━━ PASSAGE SHOWN ━━

The Ohio Environmental Protection Agency predicts WIN Waste Innovations' landfill on the outskirts of Fostoria will be full by the end of 2024.

FOSTORIA, Ohio — WIN Waste Innovations' Sunny Farms landfill has been a topic of conversation for years in Seneca County, and it was once again Monday night in Fostoria.

The Ohio Environmental Protection Agency predicts the landfill will be full by the end of 2025, and now WIN Waste Innovations is seeking permits from the EPA to allow its expansion.

On Monday night, the public got a chance to weigh in on these permits for the landfill at a public hearing, and hundreds of Fostoria residents showed up to express their frustration with the dump and desire to see the landfill shrink, not expand.

According to WIN representatives and the OEPA, everything complies, but people at the meeting said the landfill is affecting their health and their way of life.

"Would any of you at that front table here like to live near the landfill? "One attendee said to the panel of OEPA scientists receiving questions. She received no response from the panel.

"And you out there, please stand if you're opposed to the landfill," she said, pointing to the crowd.

Hundreds of people stood up at once.

That was just one of a series of heated questions thrown at the EPA board, making clear area residents want nothing to do with an expansion of the landfill.

"We don't want any of this trash to come anymore," another attendee said to the panel.

The OEPA said it is considering three permit applications: one is to expand the landfill's permitted space, another has to do with a vertical expansion of a section of the landfill and, finally, an air pollution control permit.

Fostoria business owner and lawyer Alicia Roshond was one of the attorneys in the 2019 class action suit against Sunny Farms.

She said Monday night's anger came from issues that the residents at the meeting can't explain.

"You have water that absolutely has changed," she said. "We see photographs of these trains coming in dripping ooze."

Roshond is referring to photos like the one below:

Credit: WTOL 11
Refuse leaking from a train car headed to Sunny Farms in a photo from January 2023, presented by the Seneca County Commissioners.

━━━

§ **TASK INSTRUCTIONS**:
(1) Summarize the Sunny Farms landfill article in two sentences.
(2) List every permit application the OEPA says it is considering in the Sunny Farms landfill article.
(3) Carry the Sunny Farms landfill article on past its final sentence.

━━ EXTRACTED ENTRIES ━━

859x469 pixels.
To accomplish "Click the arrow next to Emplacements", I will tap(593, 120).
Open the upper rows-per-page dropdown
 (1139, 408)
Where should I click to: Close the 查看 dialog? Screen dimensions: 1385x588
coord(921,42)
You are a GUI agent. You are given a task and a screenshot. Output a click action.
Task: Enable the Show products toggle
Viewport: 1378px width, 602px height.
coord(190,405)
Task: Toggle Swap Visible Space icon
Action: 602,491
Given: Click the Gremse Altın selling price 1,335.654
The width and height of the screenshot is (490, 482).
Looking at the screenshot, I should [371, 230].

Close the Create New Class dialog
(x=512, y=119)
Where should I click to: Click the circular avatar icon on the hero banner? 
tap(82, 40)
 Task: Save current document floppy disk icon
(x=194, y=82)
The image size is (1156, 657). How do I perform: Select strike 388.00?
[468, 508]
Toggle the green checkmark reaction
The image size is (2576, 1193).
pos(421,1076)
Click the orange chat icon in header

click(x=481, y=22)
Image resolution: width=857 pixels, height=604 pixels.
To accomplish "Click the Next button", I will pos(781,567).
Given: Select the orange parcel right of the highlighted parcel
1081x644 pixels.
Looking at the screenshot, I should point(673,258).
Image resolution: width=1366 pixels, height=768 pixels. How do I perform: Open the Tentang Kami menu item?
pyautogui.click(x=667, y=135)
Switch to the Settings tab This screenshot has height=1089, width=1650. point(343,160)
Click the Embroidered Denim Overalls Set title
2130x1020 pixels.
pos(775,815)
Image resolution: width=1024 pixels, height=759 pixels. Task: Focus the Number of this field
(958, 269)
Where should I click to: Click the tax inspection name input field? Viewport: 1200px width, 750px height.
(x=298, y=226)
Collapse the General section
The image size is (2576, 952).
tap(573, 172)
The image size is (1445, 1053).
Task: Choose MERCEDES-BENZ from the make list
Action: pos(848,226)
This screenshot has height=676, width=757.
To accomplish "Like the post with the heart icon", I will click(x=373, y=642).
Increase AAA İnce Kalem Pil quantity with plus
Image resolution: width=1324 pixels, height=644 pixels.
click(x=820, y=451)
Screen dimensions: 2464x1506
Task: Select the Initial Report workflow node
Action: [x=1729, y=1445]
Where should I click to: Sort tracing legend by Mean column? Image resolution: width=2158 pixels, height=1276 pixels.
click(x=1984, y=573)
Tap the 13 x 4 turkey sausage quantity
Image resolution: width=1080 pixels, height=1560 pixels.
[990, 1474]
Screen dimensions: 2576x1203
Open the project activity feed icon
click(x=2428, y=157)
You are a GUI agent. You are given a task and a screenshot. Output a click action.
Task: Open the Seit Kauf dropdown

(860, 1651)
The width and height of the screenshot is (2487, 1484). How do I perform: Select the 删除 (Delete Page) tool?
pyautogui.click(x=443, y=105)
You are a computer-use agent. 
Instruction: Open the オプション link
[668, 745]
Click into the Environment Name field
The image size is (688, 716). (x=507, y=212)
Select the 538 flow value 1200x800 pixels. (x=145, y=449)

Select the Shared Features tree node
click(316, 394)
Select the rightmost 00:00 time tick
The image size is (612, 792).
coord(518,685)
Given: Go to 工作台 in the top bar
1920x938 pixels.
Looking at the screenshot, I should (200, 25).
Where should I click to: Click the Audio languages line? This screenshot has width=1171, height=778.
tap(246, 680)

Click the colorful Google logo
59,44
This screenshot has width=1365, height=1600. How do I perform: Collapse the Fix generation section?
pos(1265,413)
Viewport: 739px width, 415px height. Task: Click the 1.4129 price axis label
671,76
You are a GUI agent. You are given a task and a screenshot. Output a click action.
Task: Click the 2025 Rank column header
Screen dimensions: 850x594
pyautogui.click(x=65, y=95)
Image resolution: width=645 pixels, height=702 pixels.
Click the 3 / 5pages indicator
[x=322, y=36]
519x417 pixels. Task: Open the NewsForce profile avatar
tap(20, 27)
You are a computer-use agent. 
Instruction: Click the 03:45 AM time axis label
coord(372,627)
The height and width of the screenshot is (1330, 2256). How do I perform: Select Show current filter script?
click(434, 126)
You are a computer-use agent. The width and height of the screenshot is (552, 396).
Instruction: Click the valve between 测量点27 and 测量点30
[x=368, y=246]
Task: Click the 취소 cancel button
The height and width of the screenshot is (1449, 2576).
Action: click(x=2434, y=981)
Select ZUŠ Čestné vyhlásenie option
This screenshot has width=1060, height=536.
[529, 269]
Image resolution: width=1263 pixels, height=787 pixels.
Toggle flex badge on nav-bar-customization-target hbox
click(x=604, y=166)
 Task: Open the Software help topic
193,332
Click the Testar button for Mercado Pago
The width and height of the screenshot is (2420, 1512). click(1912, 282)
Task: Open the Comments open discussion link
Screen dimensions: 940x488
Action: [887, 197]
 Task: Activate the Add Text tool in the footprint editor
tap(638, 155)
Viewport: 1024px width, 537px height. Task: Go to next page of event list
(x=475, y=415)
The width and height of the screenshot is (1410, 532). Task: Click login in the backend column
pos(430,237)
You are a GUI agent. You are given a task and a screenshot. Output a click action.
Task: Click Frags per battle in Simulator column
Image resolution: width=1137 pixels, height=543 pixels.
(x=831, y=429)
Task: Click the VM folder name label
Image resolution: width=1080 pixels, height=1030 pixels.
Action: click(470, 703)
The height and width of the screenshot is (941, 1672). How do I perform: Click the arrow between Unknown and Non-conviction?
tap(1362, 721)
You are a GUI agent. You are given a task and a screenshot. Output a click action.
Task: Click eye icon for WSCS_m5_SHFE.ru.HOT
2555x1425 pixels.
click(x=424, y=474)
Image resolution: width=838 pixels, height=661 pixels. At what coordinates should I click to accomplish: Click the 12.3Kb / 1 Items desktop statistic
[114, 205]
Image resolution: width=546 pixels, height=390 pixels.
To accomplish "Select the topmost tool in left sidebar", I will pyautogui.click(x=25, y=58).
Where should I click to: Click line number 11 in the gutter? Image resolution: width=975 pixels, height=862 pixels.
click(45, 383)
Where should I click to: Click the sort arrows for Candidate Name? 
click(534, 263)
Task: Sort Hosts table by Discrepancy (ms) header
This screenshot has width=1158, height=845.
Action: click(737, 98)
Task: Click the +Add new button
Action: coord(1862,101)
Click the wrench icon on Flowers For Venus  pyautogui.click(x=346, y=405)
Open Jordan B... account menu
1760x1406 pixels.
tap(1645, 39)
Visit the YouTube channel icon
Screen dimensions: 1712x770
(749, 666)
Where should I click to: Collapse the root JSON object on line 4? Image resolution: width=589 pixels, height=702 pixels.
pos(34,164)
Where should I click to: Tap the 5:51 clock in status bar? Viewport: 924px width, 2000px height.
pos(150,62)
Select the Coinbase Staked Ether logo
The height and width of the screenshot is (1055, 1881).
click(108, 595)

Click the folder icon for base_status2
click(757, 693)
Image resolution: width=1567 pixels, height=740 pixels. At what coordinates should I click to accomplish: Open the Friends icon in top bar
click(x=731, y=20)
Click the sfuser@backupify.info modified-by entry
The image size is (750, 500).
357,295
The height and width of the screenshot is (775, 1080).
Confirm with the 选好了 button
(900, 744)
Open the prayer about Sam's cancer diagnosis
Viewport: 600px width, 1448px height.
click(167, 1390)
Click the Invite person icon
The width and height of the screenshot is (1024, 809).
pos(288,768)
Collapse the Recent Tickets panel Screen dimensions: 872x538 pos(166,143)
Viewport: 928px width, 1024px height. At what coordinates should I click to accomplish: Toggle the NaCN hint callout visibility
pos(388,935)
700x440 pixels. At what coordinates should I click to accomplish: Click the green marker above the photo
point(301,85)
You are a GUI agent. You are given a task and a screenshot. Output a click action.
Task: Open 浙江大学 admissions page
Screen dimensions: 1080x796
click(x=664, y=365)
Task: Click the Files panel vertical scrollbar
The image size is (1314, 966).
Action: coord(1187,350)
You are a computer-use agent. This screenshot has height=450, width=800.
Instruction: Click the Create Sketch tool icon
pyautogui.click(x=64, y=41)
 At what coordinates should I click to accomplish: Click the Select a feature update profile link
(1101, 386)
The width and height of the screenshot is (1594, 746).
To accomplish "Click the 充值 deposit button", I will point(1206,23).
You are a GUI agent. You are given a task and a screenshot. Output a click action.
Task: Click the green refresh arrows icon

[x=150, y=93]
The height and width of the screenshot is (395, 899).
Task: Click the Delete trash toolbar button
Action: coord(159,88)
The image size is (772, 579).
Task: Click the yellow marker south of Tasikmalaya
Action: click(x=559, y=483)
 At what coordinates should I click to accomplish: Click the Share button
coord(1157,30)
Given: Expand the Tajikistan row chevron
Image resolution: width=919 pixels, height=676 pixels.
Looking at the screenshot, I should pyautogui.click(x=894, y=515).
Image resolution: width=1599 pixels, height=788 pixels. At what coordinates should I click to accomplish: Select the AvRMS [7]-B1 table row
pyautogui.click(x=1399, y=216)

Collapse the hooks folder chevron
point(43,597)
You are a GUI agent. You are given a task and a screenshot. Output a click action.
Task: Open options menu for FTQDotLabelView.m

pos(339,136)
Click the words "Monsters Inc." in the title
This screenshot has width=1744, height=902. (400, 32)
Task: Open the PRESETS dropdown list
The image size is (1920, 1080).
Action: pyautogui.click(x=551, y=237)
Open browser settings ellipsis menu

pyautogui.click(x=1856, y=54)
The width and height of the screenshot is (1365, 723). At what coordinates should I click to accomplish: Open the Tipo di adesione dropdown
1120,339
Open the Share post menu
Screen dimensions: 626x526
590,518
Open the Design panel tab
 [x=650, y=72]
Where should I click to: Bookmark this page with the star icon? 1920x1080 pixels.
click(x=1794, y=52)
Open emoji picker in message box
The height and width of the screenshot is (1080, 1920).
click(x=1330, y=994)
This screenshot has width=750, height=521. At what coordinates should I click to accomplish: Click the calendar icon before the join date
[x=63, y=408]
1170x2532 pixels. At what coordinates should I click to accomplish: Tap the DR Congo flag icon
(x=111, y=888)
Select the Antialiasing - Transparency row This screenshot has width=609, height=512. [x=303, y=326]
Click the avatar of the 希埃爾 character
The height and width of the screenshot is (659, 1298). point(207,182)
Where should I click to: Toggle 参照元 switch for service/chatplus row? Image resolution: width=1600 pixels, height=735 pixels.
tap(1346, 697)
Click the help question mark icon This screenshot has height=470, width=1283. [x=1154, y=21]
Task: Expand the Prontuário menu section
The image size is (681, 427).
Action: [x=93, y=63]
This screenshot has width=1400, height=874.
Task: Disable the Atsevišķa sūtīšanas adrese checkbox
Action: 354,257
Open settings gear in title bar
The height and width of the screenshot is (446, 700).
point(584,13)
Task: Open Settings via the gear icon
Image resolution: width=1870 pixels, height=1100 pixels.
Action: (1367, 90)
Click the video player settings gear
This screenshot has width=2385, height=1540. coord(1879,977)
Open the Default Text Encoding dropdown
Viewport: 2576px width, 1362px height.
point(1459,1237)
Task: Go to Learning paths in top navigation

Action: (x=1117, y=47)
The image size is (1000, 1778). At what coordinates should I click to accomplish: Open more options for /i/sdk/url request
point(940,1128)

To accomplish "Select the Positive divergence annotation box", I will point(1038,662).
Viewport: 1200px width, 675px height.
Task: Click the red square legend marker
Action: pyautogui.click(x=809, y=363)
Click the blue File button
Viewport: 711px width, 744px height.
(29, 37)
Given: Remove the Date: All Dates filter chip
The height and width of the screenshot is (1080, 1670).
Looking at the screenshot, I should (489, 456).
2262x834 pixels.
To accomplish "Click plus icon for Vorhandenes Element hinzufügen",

━━━

§ **SET OF ANSWERS**:
(1) WIN Waste Innovations is seeking Ohio EPA permits to expand its Sunny Farms landfill near Fostoria, and hundreds of residents came to a Monday night public hearing to oppose the expansion and say the landfill harms their health and way of life. Although WIN representatives and the OEPA said everything complies, Fostoria lawyer Alicia Roshond, an attorney in the 2019 class action suit against Sunny Farms, pointed to changed water and photographs of trains arriving with dripping ooze.

(2)
- A permit to expand the landfill's permitted space
- A permit for a vertical expansion of a section of the landfill
- An air pollution control permit

(3)
But Brian Ezyk, Sunny Farms' vice president of landfills, said there was nothing in those cars that should make people worried.

"The material that comes in the rail cars is construction and demolition material, and so it doesn't present a significant risk," he said.

In fact, Ezyk said the landfill as a whole has been shown, through the company's own testing, to be safe.

"There is no impact to the surface water at the site, the ground water at the site or the soil in this site," he said.

OEPA Chief Community Officer Archie Lunsey said the agency's tests show the same results. But he said the EPA won't make a final decision before they get feedback from the community.

"No decisions have been made at this point," he said. "What we're doing is weighing that feedback with the technical merits of the proposal."

But faced with a possible 219-acre expansion bringing in nearly double the amount of waste, people present in the meeting made clear they're tired of trash.

"People have to dig deeper and recognize what the community desires are," Roshond said. "We live with this."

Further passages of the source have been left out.